From The Connecticut River Valley in Southern Vermont and New Hampshire:  Historical Sketches by Lyman S. Hayes, Tuttle Co., Marble City Press, Rutland, VT., 1929, page 340:

PHINEAS GAGE LIVED NINETEEN YEARS AFTER A TAMPING BAR WAS BLOWN THROUGH HIS BRAIN

During the building of the Rutland road, September 15, 1847, a peculiar accident occurred which in all the intervening years has been considered the most remarkable in its results of any recorded in the medical world. A workman named Phineas Gage had a long iron bar blown entirely through his head and brain, by a premature discharge of a blast while making the rock cut a mile east of Cavendish station.

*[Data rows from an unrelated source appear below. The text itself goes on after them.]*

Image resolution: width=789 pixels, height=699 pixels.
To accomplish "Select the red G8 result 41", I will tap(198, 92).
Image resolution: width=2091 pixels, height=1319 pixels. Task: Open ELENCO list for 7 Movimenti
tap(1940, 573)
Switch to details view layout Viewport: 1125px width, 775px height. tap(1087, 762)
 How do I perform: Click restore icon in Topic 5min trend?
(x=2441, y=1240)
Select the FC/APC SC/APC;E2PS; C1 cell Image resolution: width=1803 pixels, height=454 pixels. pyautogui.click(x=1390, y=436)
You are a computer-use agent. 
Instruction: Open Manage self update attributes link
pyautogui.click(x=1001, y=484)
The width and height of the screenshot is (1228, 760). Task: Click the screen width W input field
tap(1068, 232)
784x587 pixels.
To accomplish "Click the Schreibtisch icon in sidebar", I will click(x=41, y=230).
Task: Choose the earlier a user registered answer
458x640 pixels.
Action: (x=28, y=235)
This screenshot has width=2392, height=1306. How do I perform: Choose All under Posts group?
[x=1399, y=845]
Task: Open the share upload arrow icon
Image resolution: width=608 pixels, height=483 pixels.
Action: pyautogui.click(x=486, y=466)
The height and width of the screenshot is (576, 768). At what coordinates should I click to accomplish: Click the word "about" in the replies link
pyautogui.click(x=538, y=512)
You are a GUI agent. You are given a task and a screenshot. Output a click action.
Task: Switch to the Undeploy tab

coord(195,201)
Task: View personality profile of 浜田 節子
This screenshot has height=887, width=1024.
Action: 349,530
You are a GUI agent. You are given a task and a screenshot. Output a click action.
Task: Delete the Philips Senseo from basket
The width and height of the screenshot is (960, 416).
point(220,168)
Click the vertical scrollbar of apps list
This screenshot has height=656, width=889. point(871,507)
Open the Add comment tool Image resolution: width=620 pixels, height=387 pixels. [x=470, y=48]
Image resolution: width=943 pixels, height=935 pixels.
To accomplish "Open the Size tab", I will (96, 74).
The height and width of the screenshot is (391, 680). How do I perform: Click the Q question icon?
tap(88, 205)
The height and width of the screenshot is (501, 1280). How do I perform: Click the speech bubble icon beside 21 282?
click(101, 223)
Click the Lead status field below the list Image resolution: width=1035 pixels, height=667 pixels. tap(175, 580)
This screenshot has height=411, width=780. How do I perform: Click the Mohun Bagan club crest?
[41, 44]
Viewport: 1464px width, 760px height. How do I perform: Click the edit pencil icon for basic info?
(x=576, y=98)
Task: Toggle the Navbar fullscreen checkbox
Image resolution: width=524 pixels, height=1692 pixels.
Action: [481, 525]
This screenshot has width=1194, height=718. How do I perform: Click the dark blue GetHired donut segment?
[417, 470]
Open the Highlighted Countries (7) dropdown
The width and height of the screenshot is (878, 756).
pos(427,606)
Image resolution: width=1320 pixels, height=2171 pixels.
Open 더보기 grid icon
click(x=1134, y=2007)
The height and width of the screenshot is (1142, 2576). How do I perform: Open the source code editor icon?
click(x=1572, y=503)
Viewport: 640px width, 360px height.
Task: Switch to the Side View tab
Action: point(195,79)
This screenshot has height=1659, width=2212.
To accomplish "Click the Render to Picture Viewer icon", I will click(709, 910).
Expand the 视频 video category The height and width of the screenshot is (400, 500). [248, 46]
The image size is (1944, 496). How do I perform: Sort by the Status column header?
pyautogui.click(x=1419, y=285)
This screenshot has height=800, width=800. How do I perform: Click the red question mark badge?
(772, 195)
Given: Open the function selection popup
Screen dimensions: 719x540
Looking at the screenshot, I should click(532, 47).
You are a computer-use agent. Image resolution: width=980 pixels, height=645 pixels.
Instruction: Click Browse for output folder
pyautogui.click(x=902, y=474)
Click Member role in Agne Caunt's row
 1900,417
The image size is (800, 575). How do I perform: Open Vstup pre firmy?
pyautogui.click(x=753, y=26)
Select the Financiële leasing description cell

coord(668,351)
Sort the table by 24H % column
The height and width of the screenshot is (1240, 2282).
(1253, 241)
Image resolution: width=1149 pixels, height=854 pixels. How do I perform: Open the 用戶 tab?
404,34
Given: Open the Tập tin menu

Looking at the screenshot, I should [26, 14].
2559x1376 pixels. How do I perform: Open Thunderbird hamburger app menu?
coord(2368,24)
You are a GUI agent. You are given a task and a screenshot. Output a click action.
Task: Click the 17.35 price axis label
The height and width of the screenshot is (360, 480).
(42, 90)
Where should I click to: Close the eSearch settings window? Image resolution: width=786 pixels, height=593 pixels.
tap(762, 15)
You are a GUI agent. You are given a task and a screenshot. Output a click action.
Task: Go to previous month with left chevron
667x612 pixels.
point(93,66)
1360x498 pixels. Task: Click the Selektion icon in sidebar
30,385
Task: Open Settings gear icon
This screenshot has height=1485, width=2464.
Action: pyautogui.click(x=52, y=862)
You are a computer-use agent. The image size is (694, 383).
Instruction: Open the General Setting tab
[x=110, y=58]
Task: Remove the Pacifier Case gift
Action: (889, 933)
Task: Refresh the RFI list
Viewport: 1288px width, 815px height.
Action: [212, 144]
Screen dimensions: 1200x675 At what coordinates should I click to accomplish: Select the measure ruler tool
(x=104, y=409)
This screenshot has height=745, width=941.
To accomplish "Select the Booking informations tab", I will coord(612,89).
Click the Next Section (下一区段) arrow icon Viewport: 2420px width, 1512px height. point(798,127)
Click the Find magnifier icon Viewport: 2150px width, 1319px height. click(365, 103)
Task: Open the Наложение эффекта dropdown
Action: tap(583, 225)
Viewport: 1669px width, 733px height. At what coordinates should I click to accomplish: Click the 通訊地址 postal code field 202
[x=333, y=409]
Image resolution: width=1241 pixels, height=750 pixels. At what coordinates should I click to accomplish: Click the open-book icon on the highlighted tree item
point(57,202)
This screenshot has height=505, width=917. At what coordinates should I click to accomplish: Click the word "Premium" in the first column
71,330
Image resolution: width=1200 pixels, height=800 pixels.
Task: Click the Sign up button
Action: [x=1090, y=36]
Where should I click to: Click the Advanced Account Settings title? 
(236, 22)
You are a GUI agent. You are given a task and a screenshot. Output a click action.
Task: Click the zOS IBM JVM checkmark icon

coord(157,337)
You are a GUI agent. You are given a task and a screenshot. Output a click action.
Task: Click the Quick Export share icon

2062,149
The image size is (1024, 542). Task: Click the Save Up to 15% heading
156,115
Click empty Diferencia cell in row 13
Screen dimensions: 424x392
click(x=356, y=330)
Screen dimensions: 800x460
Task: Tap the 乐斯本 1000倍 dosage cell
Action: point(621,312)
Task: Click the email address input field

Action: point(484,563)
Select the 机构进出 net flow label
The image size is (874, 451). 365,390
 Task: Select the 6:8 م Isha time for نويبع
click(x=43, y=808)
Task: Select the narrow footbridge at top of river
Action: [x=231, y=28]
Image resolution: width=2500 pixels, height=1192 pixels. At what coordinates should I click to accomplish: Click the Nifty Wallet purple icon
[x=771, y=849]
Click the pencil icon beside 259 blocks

The strange thing was that the man recovered and was able to work about 19 years thereafter. It was such a marvelous thing to relate that it was doubted by physicians everyywhere and close investigation was made by surgeons from other states. The "tamping bar" was three feet and a half long and tapered at the upper end a distance of eight inches to half an inch in diameter at the lower end. It was very smooth like a spindle and passed through the left cheek. The bar entered the head on the lower part of brain and through the skull at the top of the head. In later years, the man expressed a desire that after his death his skull, as well as the bar that passed through it, should be preserved, and the two are now in the museum of the Massachusetts Medical College at Boston.